● **Texto dado**:
==========

Meu avô, imigrante
espanhol, subiu a Serra do Mar ouvindo mares de uma concha vazia,
trabalhou nos cafezais da região, fez tantos filhos quanto aguentou
dona Vicentina. As famílias eram de alguma forma, a pior, uma
empresa. Deixou a “colonia” com uma mão atrás a outra
segurando aquela, cabisbaixo virou tomateiro, e com ele, todos, nós
da família. No verão constrangidos, afogados, engasgados pela
rareza dos ventos de viração, - bochorno dizia o galego – e
alguém gritava “hora da boia” e dormíamos depois do almoço à
sombra ou nichos dela, donde fosse, esticados na sua profundeza virgem
e fresca, um tipo de morte ressuscitável.
Aqueles dias, faz mais de
trinta anos. Era menino, por tanto, fiz muita coisa secreta e
diabólica, mas como era católico, purguei tudo com avemarias e
padrenossos respectivos, sem nunca ter rezado o credo. Este deve ter
sido inventado para cristãos novos. Depois fui trabalhar em
Ribeirão, era office boy. Ia e voltava de Benelli em menos tempo que
hoje, e incrível que possa parecer, a estrada melhorou, os ônibus
melhoraram, a distância é a mesma, mas tardo mais.

==========

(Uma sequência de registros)
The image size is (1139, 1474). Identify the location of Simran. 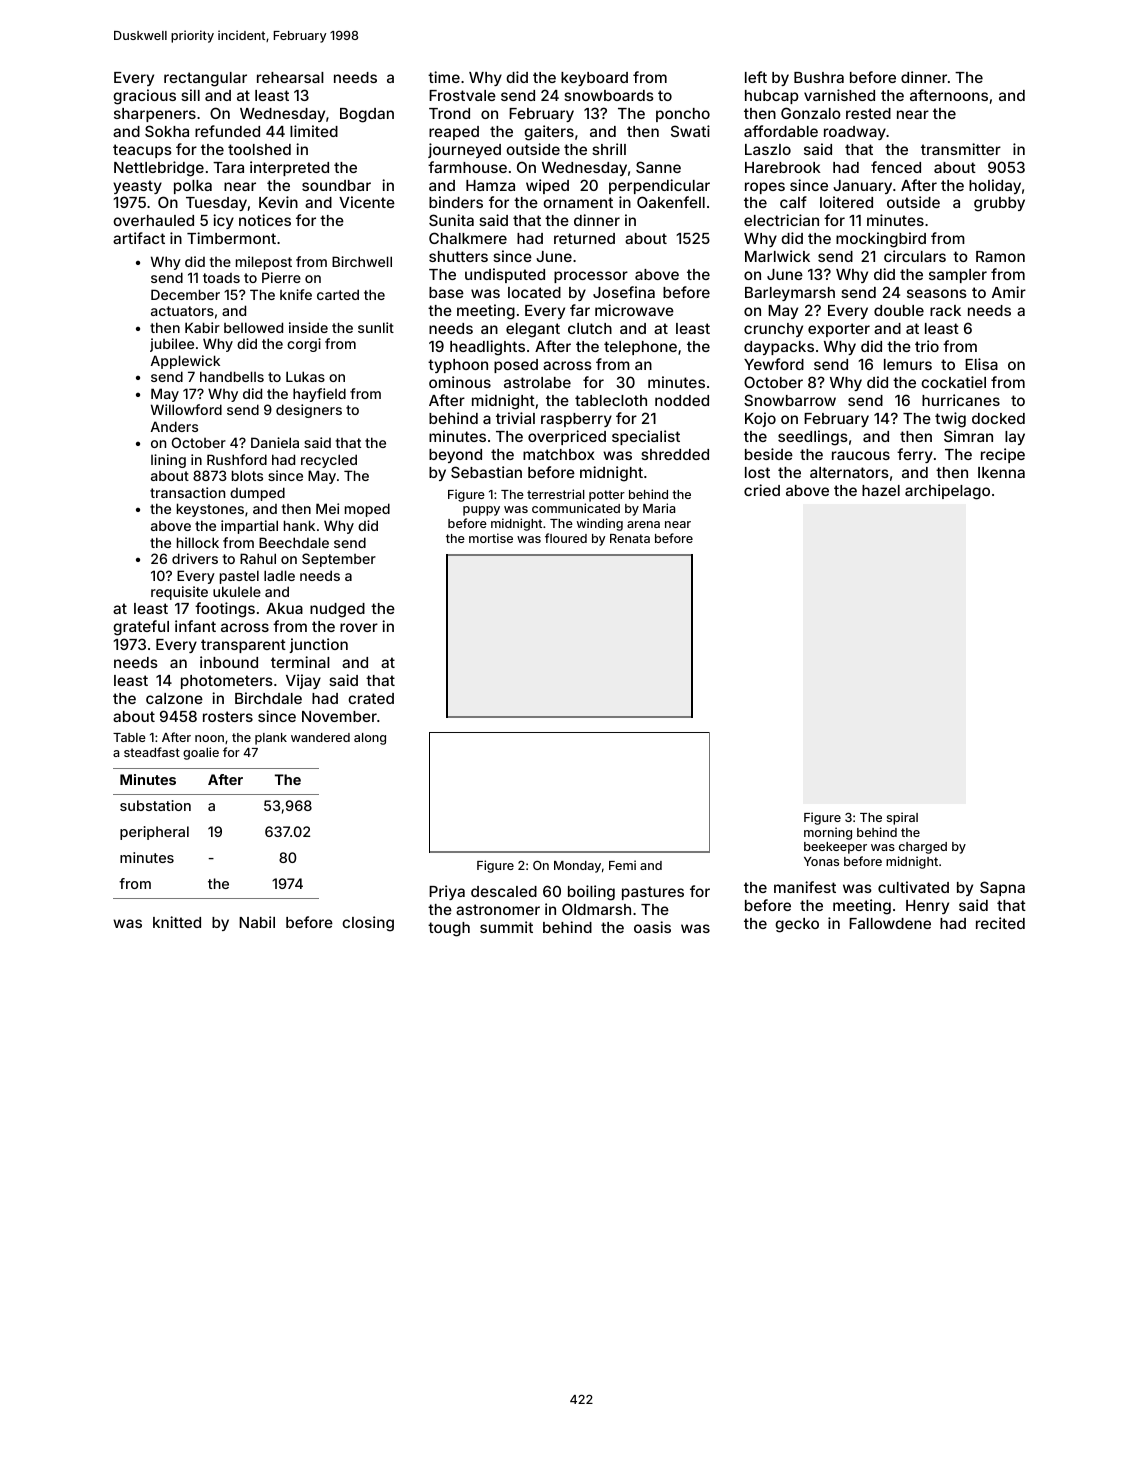
(968, 436).
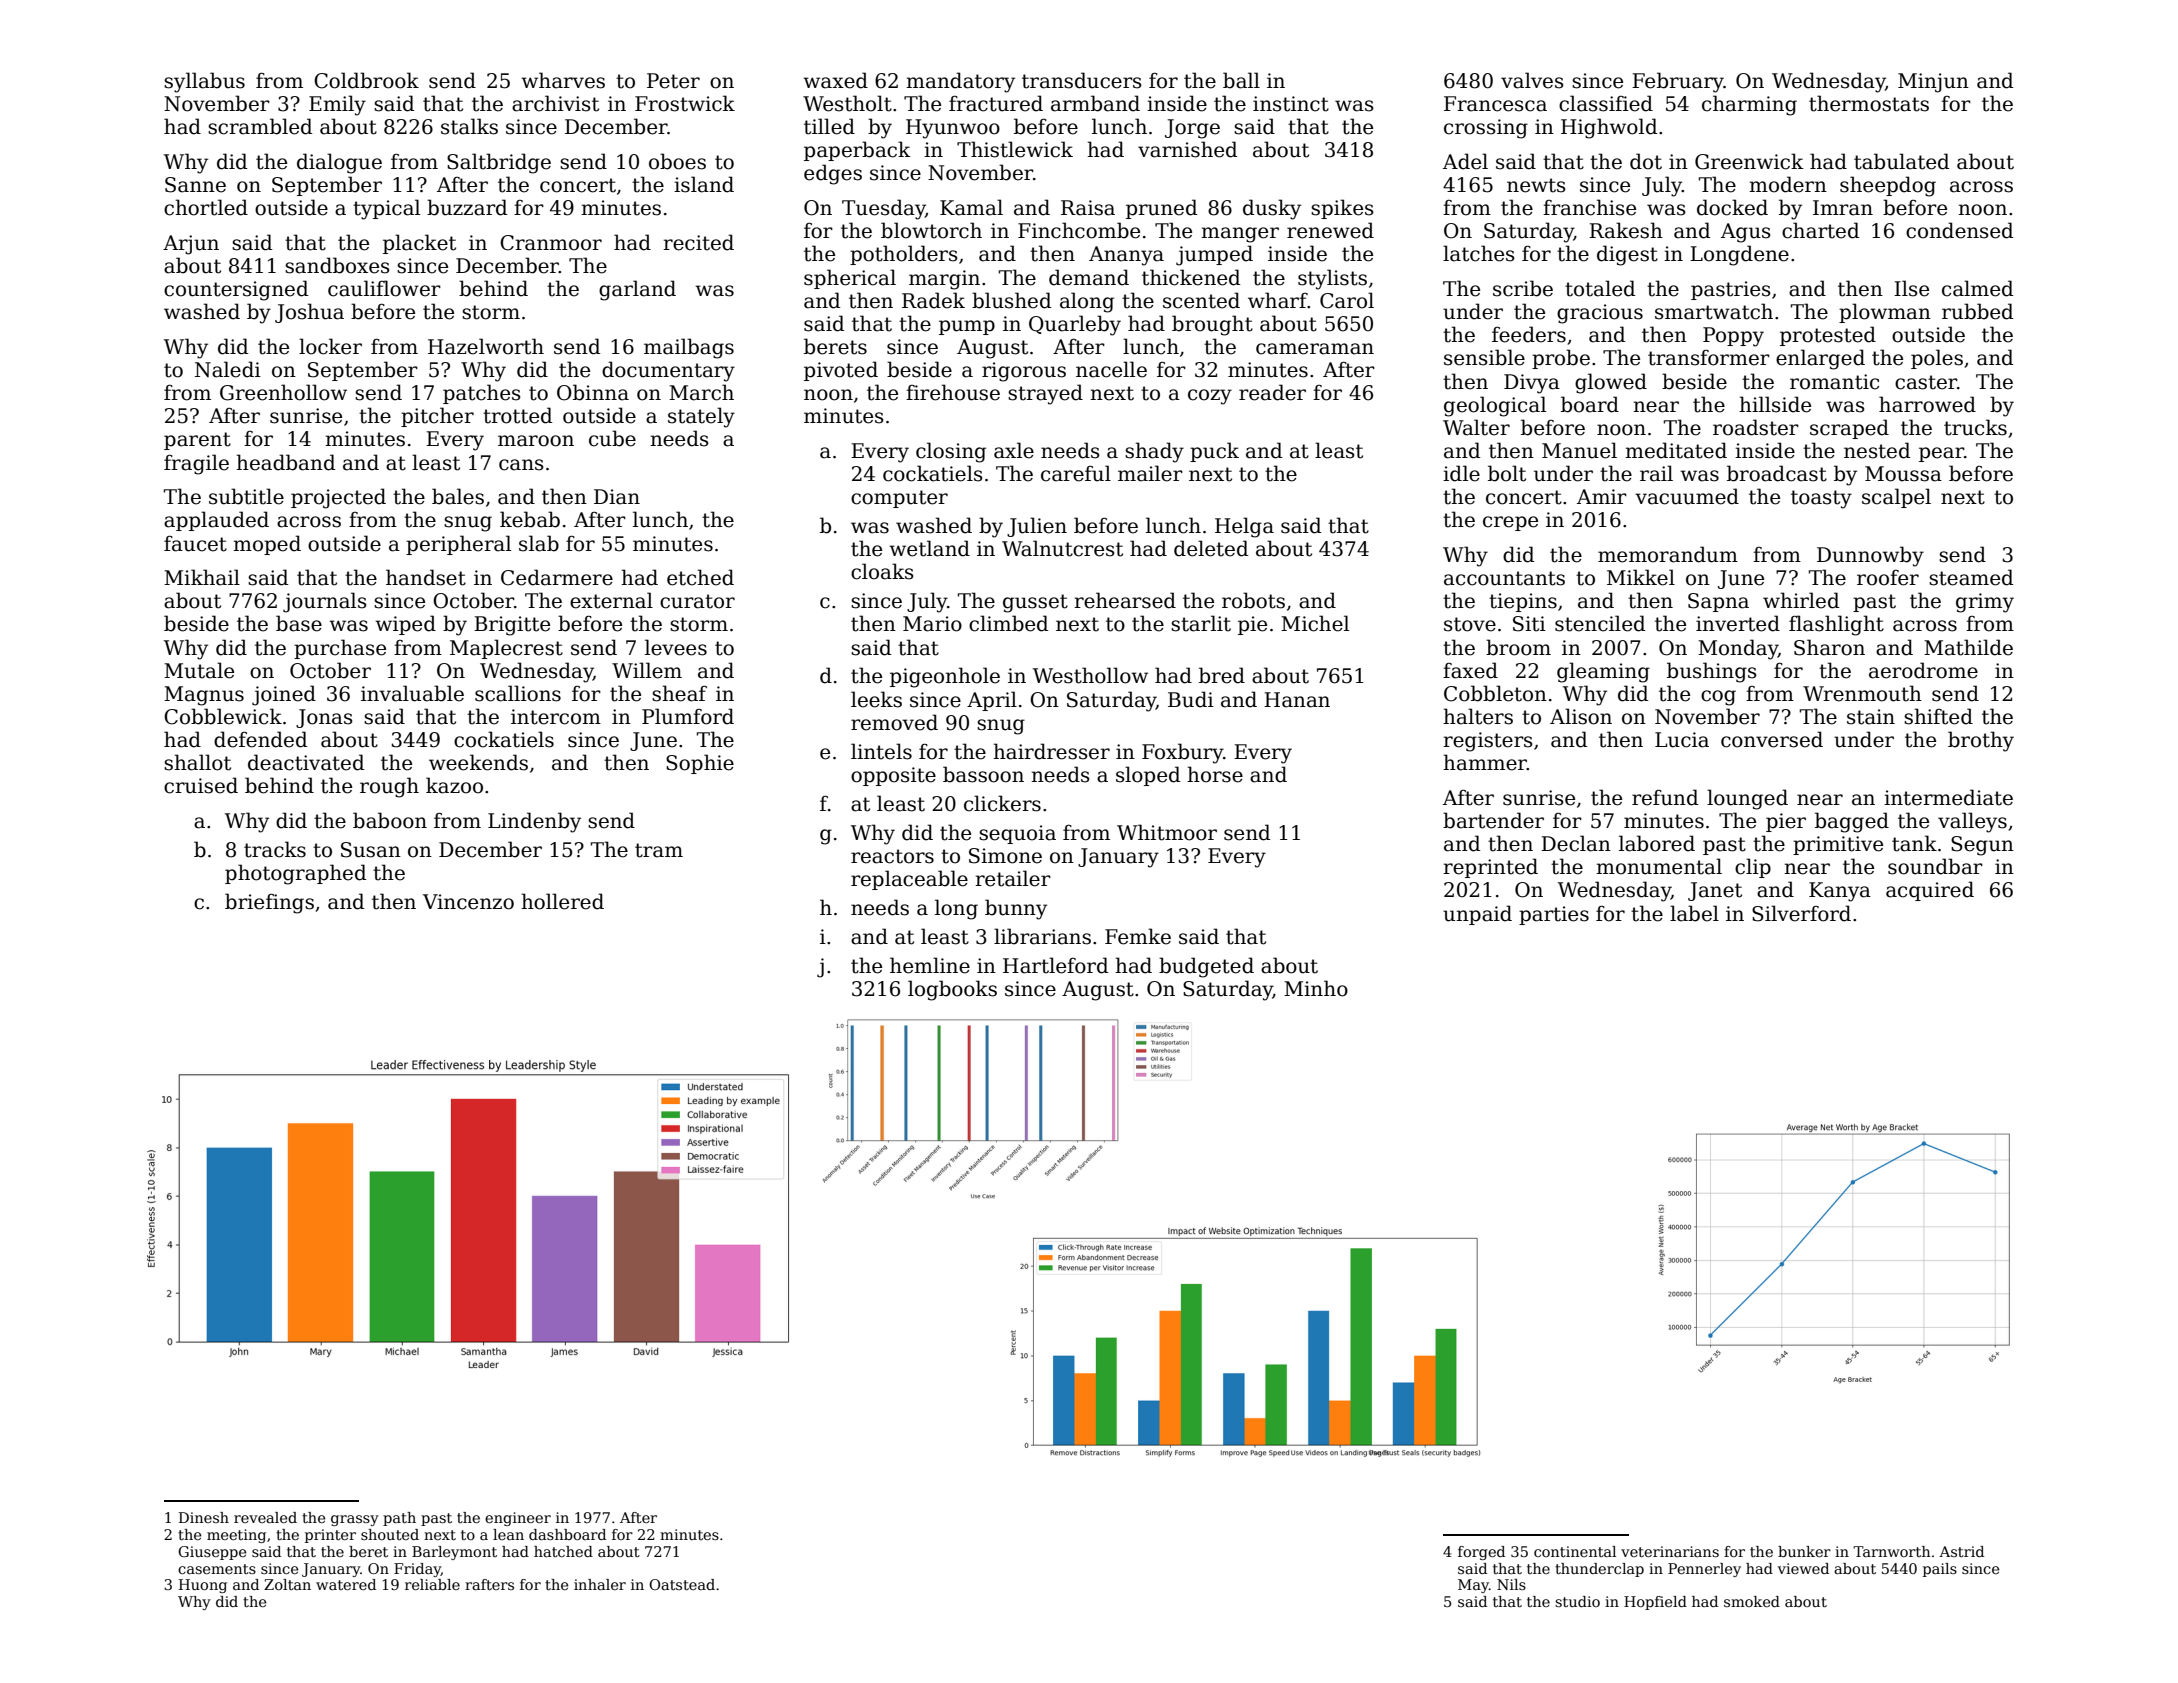 The width and height of the screenshot is (2178, 1683). What do you see at coordinates (216, 521) in the screenshot?
I see `applauded` at bounding box center [216, 521].
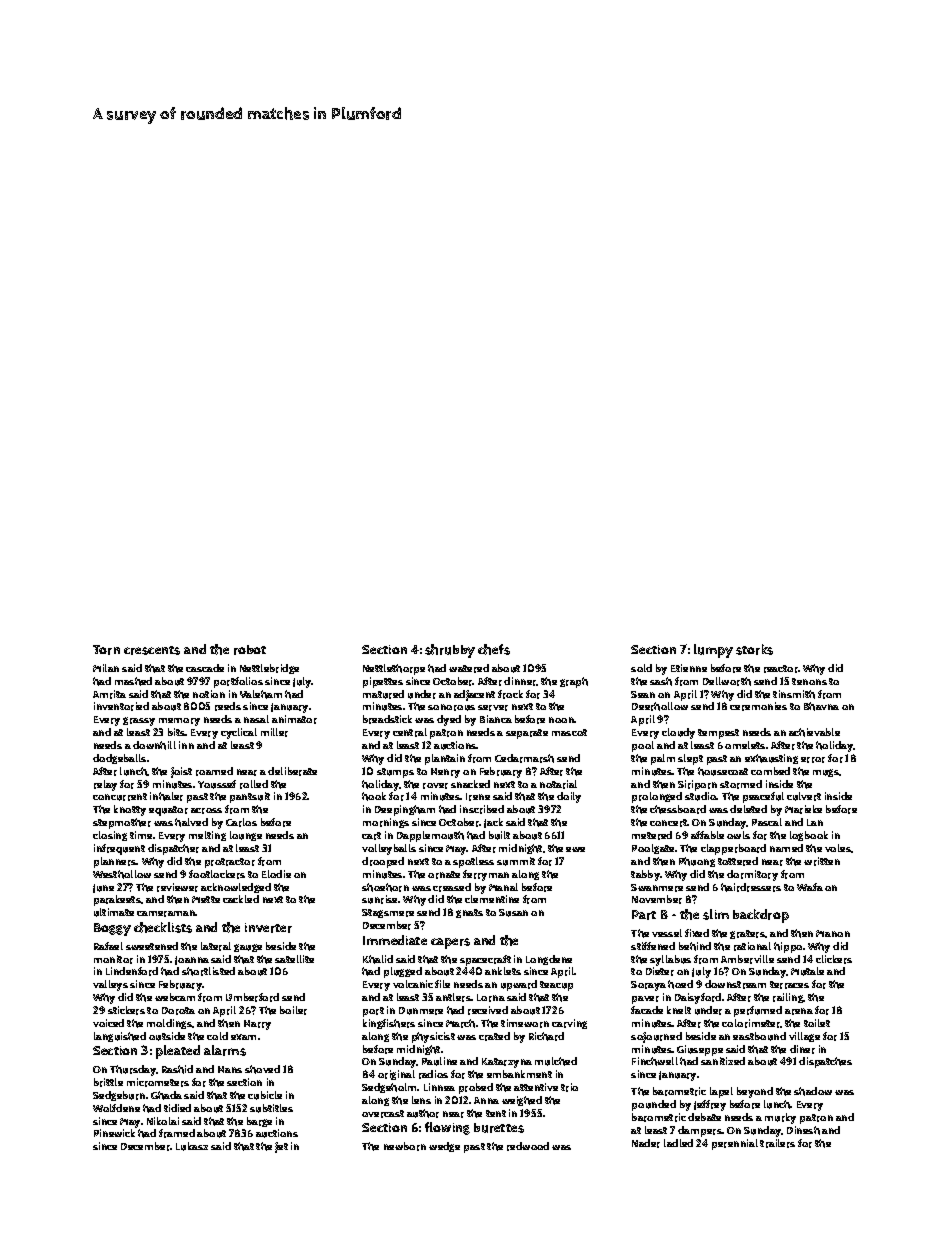  I want to click on stepmother, so click(122, 823).
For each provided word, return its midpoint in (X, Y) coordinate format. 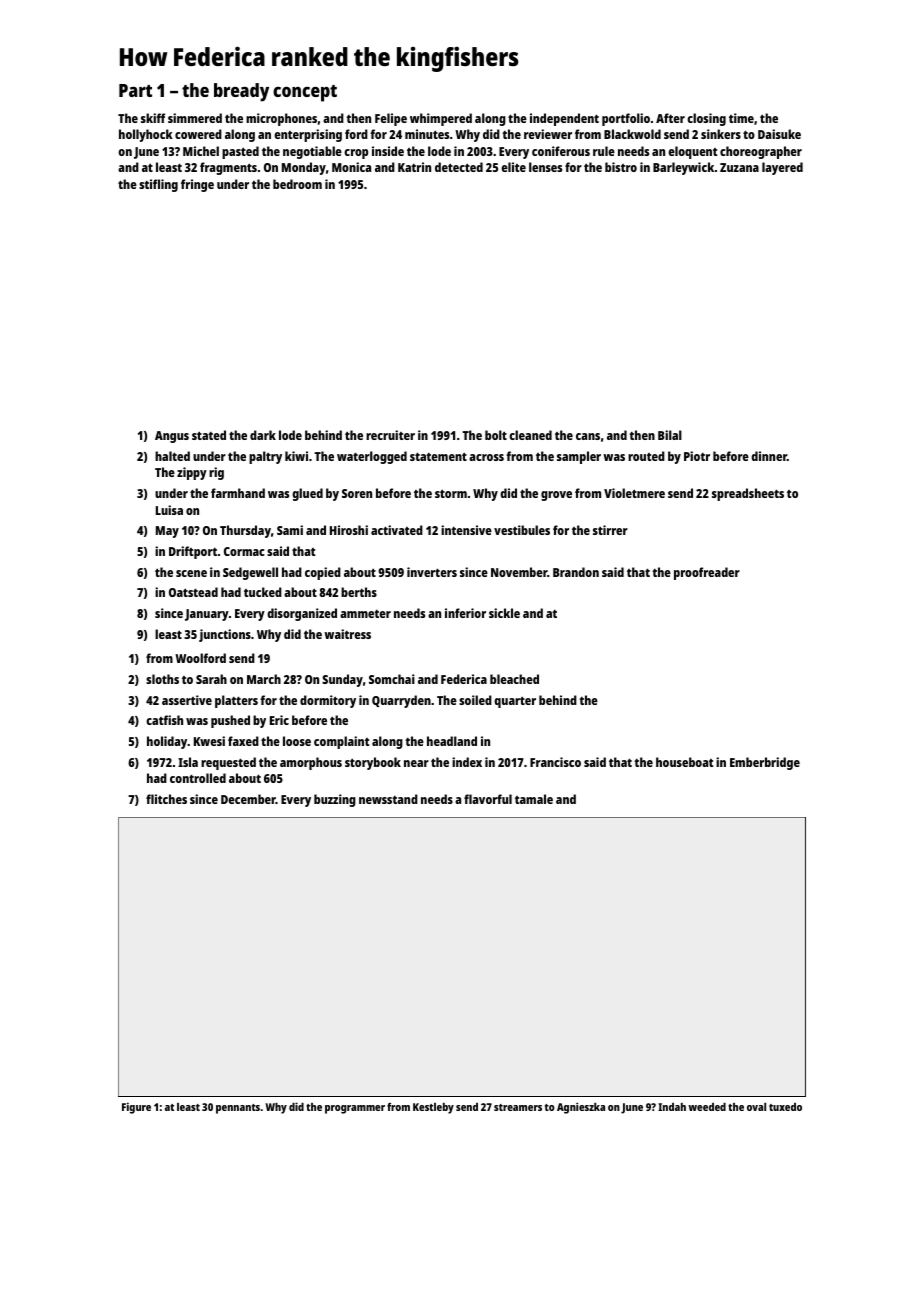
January (207, 615)
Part (135, 90)
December (248, 799)
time (741, 118)
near (416, 763)
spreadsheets (748, 494)
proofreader (707, 573)
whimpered (441, 119)
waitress (347, 634)
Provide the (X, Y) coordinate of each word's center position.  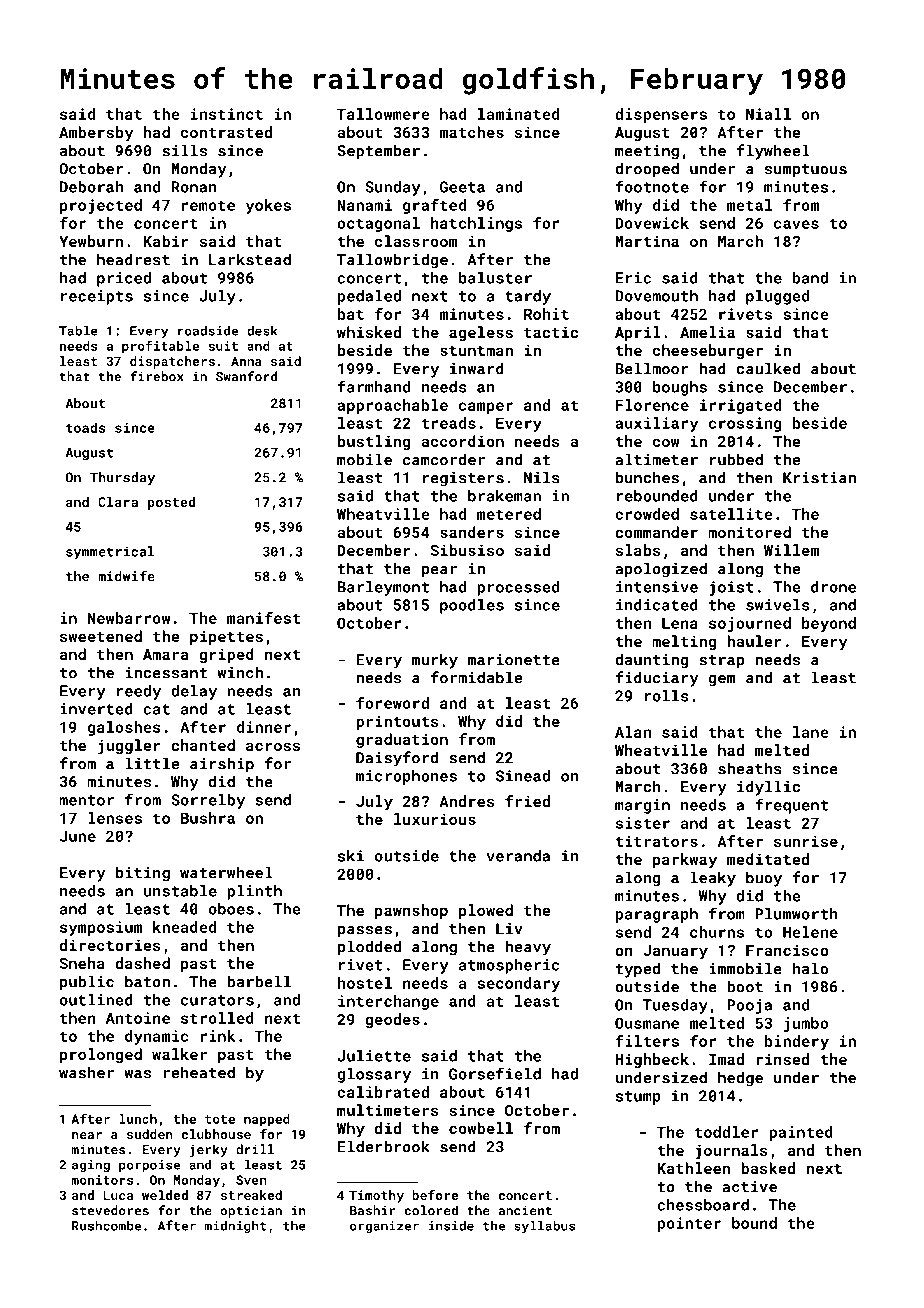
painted (801, 1133)
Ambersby (96, 134)
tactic (551, 332)
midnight (235, 1226)
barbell (259, 981)
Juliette (374, 1056)
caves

==========

● **Problema curto 1**:
Responda, com base no texto sobre o avô imigrante:
(a) Qual era a nacionalidade do avô?
(b) No que o avô se tornou depois de deixar a "colonia"?
(c) Em que lugar o narrador foi trabalhar como office boy?
● **Problema curto 2**:
Transcreva do texto sobre o avô imigrante, sem mudar nada, o trecho que começa em "Aqueles dias, faz" e segue até "mas tardo mais.".

● **Resposta 1**:
(a) Era espanhol.
(b) Virou tomateiro.
(c) Em Ribeirão.

● **Resposta 2**:
Aqueles dias, faz mais de
trinta anos. Era menino, por tanto, fiz muita coisa secreta e
diabólica, mas como era católico, purguei tudo com avemarias e
padrenossos respectivos, sem nunca ter rezado o credo. Este deve ter
sido inventado para cristãos novos. Depois fui trabalhar em
Ribeirão, era office boy. Ia e voltava de Benelli em menos tempo que
hoje, e incrível que possa parecer, a estrada melhorou, os ônibus
melhoraram, a distância é a mesma, mas tardo mais.